TASK DETAILS: Repeat word for word the stretch of the records from the line containing "The height and width of the screenshot is (324, 757)." through the end of the records, including both ends.

INFORMATION GIVEN:
_ _ _ _

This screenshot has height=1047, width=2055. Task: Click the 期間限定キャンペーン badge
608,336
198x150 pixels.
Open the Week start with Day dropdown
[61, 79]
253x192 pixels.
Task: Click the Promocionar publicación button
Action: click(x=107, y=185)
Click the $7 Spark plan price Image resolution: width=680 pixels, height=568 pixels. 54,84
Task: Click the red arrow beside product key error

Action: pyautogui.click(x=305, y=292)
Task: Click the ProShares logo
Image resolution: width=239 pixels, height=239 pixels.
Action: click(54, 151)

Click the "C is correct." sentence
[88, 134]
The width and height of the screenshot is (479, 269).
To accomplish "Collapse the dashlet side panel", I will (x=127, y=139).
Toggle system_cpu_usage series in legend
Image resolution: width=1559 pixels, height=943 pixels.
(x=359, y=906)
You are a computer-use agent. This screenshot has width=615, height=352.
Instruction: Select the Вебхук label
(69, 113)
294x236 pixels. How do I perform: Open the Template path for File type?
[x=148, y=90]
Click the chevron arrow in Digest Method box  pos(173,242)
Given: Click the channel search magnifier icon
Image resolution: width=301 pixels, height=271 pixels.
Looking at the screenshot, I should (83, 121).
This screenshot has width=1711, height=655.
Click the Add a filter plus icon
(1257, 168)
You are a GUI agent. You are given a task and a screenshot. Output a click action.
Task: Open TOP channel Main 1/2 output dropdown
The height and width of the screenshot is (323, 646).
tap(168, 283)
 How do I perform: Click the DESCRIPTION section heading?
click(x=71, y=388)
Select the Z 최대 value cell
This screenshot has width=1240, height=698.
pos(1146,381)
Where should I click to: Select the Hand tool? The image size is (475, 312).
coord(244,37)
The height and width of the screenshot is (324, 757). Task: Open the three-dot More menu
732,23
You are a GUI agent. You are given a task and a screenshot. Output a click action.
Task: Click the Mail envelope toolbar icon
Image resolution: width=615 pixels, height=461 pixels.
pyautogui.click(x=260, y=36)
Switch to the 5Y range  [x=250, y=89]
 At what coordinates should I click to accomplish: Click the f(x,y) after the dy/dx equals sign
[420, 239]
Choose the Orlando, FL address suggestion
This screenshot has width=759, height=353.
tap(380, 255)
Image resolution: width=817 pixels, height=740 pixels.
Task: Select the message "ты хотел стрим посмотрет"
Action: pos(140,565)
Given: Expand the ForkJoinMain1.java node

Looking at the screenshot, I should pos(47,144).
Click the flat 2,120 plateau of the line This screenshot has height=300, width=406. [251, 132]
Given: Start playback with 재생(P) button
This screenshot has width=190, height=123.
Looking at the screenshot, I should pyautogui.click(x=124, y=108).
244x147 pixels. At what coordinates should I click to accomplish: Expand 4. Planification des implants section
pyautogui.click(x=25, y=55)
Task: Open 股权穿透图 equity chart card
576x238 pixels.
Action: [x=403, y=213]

_ _ _ _

RESULT OF THIS TASK:
The height and width of the screenshot is (324, 757). Task: Open the three-dot More menu
732,23
You are a GUI agent. You are given a task and a screenshot. Output a click action.
Task: Click the Mail envelope toolbar icon
Image resolution: width=615 pixels, height=461 pixels.
pyautogui.click(x=260, y=36)
Switch to the 5Y range  [x=250, y=89]
 At what coordinates should I click to accomplish: Click the f(x,y) after the dy/dx equals sign
[420, 239]
Choose the Orlando, FL address suggestion
This screenshot has width=759, height=353.
tap(380, 255)
Image resolution: width=817 pixels, height=740 pixels.
Task: Select the message "ты хотел стрим посмотрет"
Action: pos(140,565)
Given: Expand the ForkJoinMain1.java node

Looking at the screenshot, I should pos(47,144).
Click the flat 2,120 plateau of the line This screenshot has height=300, width=406. [251, 132]
Given: Start playback with 재생(P) button
This screenshot has width=190, height=123.
Looking at the screenshot, I should pyautogui.click(x=124, y=108).
244x147 pixels. At what coordinates should I click to accomplish: Expand 4. Planification des implants section
pyautogui.click(x=25, y=55)
Task: Open 股权穿透图 equity chart card
576x238 pixels.
Action: [x=403, y=213]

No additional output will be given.